Ham,
> I'm glad something clicked. But you're still hung up on a physical
> universe.
> Think of the universe as a "world of appearances" which you yourself
> intellectualize from sensory experience. It is your world, your reality,
> the object of your subjectivity.
> What you see as beautiful is what you value as beauty. What you admire as
> intelligent reflects your intellectual values. The morality you aspire to
> is what your sensibility values as good and virtuous.

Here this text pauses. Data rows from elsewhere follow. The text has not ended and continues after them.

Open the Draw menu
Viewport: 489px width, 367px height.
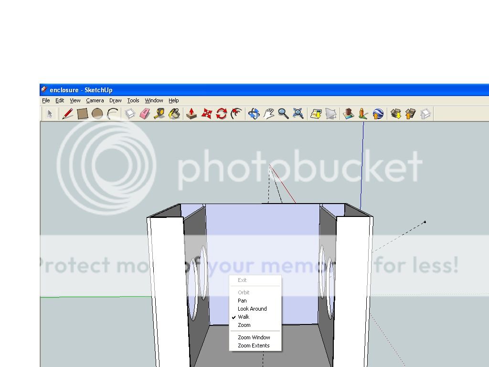click(x=116, y=100)
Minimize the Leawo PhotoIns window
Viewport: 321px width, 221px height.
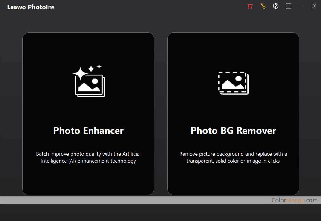(x=302, y=6)
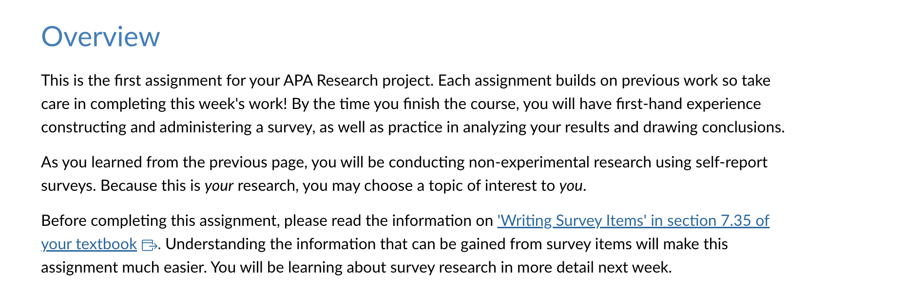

> If you can't think of yourself as "special", try thinking of someone you
> regard as special. Or think of the achievements of mankind throughout
> history. Surely there is something very special about human interaction
> with the world, as compared with any other species or entity. In a
> valuistic (qualitative) sense, the universe is an anthropocentric system
> whose form, qualities, and attributes are defined by man's experience and
> measured in terms of his value-sensibility. Being itself is a construct
> that you "create" valuistically. Things ("in themselves") don't have to
> "perceive" values inasmuch as their existence is the result of YOUR value
> sensibility.
I saw a PBS documentary last night on a Mennonite Church in California that
has established a support group for convicted pedophiles released from
prison. In their group discussions and interviews it was apparent they were
all struggling to overcome personal philosophies very much like the one you
describe above. All their stories were versions of, If "what I see as
beautiful" is little girls or boys and I think of myself as "special" then
these "things" "don't have...values" other than what I "construct or create"
of what is "good" for me. I just found these uncared for, poor, beautiful,
waifs without love and I was just giving them some.